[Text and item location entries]
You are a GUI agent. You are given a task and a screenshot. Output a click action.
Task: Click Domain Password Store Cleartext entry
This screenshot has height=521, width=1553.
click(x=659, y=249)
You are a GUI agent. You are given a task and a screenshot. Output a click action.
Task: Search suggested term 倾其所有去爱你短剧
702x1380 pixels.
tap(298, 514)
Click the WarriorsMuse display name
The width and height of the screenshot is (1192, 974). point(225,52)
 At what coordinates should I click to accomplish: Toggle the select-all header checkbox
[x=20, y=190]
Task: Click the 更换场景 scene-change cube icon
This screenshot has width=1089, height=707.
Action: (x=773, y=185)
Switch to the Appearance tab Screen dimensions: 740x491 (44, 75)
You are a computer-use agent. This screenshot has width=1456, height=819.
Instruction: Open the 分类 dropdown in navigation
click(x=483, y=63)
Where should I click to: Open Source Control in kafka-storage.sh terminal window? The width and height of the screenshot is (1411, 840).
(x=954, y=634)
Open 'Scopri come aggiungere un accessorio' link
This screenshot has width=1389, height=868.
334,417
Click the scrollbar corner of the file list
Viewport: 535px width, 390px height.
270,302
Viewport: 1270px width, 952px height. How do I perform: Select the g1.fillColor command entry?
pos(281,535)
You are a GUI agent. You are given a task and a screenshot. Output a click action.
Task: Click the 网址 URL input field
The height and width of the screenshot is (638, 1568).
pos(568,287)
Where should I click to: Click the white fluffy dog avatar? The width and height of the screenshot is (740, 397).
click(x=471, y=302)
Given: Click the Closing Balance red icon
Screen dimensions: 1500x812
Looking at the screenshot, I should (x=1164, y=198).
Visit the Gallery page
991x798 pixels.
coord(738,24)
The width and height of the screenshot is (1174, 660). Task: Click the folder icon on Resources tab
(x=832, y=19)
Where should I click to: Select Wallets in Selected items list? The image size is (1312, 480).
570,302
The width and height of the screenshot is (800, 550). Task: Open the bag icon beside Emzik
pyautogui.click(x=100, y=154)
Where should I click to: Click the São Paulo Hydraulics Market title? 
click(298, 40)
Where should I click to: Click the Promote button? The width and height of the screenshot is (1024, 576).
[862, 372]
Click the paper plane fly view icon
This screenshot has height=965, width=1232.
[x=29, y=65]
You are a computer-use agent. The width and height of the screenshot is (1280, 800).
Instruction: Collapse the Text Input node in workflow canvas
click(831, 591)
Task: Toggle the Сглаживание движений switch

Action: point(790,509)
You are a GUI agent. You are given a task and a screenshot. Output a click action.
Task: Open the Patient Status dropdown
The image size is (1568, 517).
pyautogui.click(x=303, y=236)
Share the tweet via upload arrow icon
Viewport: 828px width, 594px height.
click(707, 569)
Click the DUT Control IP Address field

▶ **Problem**:
Reproduce the whole listing above line by line, changing nothing.

▶ **Response to the task**:
You are a GUI agent. You are given a task and a screenshot. Output a click action.
Task: Click Domain Password Store Cleartext entry
This screenshot has height=521, width=1553.
click(x=659, y=249)
You are a GUI agent. You are given a task and a screenshot. Output a click action.
Task: Search suggested term 倾其所有去爱你短剧
702x1380 pixels.
tap(298, 514)
Click the WarriorsMuse display name
The width and height of the screenshot is (1192, 974). point(225,52)
 At what coordinates should I click to accomplish: Toggle the select-all header checkbox
[x=20, y=190]
Task: Click the 更换场景 scene-change cube icon
This screenshot has width=1089, height=707.
Action: (x=773, y=185)
Switch to the Appearance tab Screen dimensions: 740x491 (44, 75)
You are a computer-use agent. This screenshot has width=1456, height=819.
Instruction: Open the 分类 dropdown in navigation
click(x=483, y=63)
Where should I click to: Open Source Control in kafka-storage.sh terminal window? The width and height of the screenshot is (1411, 840).
(x=954, y=634)
Open 'Scopri come aggiungere un accessorio' link
This screenshot has width=1389, height=868.
334,417
Click the scrollbar corner of the file list
Viewport: 535px width, 390px height.
270,302
Viewport: 1270px width, 952px height. How do I perform: Select the g1.fillColor command entry?
pos(281,535)
You are a GUI agent. You are given a task and a screenshot. Output a click action.
Task: Click the 网址 URL input field
The height and width of the screenshot is (638, 1568).
pos(568,287)
Where should I click to: Click the white fluffy dog avatar? The width and height of the screenshot is (740, 397).
click(x=471, y=302)
Given: Click the Closing Balance red icon
Screen dimensions: 1500x812
Looking at the screenshot, I should (x=1164, y=198).
Visit the Gallery page
991x798 pixels.
coord(738,24)
The width and height of the screenshot is (1174, 660). Task: Click the folder icon on Resources tab
(x=832, y=19)
Where should I click to: Select Wallets in Selected items list? The image size is (1312, 480).
570,302
The width and height of the screenshot is (800, 550). Task: Open the bag icon beside Emzik
pyautogui.click(x=100, y=154)
Where should I click to: Click the São Paulo Hydraulics Market title? 
click(298, 40)
Where should I click to: Click the Promote button? The width and height of the screenshot is (1024, 576).
[862, 372]
Click the paper plane fly view icon
This screenshot has height=965, width=1232.
[x=29, y=65]
You are a computer-use agent. The width and height of the screenshot is (1280, 800).
Instruction: Collapse the Text Input node in workflow canvas
click(831, 591)
Task: Toggle the Сглаживание движений switch

Action: point(790,509)
You are a GUI agent. You are given a task and a screenshot. Output a click action.
Task: Open the Patient Status dropdown
The image size is (1568, 517).
pyautogui.click(x=303, y=236)
Share the tweet via upload arrow icon
Viewport: 828px width, 594px height.
click(707, 569)
Click the DUT Control IP Address field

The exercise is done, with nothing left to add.